Home Mental Health Rosalynn Carter’s advocacy for mental health was rooted in compassion and perseverance

Rosalynn Carter’s advocacy for mental health was rooted in compassion and perseverance

by Universalwellnesssystems

CONCORD, N.H. (AP) — In June 1979, the sun shone like this: Rosalynn Carter I made my way through an enthusiastic crowd in Laconia, New Hampshire.

“She shook my hand!” exclaimed one delighted participant.

first woman She was in the state to campaign for her husband’s re-election, but this was not a political rally. Instead, she found herself in a vast, 75-year-old facility established for “feebleminded” children that the U.S. Department of Justice deemed a “classic example of warehousing.” She was joined by her comrade, Gov. Hugh Gallen, who was pushing to correct the dire conditions in the state and state mental hospitals.

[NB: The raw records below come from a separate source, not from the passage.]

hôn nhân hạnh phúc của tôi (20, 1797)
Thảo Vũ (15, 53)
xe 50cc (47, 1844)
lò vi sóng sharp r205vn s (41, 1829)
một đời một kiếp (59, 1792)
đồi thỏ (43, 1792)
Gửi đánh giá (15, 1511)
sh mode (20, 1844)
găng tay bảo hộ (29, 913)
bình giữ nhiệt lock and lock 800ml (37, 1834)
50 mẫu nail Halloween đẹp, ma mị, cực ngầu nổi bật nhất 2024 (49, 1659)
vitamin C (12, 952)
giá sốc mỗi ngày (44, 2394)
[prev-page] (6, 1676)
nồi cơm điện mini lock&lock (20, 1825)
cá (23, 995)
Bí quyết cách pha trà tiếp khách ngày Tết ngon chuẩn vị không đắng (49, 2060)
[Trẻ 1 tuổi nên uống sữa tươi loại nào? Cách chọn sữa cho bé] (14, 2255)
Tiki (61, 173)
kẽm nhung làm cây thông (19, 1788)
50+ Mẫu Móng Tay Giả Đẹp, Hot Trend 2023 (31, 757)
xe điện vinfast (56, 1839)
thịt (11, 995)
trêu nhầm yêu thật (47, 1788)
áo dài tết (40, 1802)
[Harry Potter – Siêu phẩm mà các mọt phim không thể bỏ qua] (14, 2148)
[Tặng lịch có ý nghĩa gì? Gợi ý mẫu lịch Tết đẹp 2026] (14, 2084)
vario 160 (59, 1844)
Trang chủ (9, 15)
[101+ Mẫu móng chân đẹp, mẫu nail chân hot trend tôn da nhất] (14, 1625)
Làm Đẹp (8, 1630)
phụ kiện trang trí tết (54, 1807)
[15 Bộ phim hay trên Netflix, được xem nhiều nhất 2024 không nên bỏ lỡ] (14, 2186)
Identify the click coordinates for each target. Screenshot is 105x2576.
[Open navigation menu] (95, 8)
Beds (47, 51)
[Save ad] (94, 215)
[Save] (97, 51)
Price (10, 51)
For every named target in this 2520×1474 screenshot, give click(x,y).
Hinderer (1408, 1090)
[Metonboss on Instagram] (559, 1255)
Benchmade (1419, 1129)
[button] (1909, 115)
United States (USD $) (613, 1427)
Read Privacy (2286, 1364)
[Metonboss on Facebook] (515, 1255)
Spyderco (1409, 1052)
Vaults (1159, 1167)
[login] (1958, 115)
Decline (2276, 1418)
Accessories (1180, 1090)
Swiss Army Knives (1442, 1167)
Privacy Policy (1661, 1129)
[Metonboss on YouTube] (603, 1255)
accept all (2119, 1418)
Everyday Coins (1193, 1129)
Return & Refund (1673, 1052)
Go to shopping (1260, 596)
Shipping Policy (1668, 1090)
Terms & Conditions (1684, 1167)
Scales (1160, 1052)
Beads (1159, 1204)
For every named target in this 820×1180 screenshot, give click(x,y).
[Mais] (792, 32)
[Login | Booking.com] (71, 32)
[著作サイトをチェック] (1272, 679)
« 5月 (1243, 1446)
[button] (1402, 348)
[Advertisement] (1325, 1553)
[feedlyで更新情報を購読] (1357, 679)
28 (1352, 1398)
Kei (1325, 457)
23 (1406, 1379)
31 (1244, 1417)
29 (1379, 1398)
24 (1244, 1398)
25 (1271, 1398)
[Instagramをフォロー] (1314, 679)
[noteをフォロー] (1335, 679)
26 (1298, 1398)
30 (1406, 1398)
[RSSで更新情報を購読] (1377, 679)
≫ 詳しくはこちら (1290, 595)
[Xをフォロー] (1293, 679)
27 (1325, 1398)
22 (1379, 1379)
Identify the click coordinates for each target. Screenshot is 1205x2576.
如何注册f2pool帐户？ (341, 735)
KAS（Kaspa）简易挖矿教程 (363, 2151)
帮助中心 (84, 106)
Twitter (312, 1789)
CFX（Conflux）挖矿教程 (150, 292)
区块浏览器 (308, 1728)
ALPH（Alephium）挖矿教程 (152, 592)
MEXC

“To go to a place like Laconia State Schools and talk to people who are not voters but are dealing with very serious issues, well, it doesn’t happen very often. It didn’t happen then, and it certainly doesn’t happen now. That’s not the case,” recalled Dayton Duncan, who was present as Mr. Gallen’s press secretary.

“She could have given a good speech about what the administration wanted and left it at that,” Duncan said. “But the fact that she went to Laconia State School and met the people who work there, the children who are warehoused there and the parents was special.”

After leaving the White House, Jimmy and Rosalynn Carter launched a program to monitor elections in at least 113 countries, among other things. Almost eradicated the Guinea worm parasite In developing countries.but former president He said the Carter Center would have been successful if it had accomplished nothing more than his wife’s mental health work.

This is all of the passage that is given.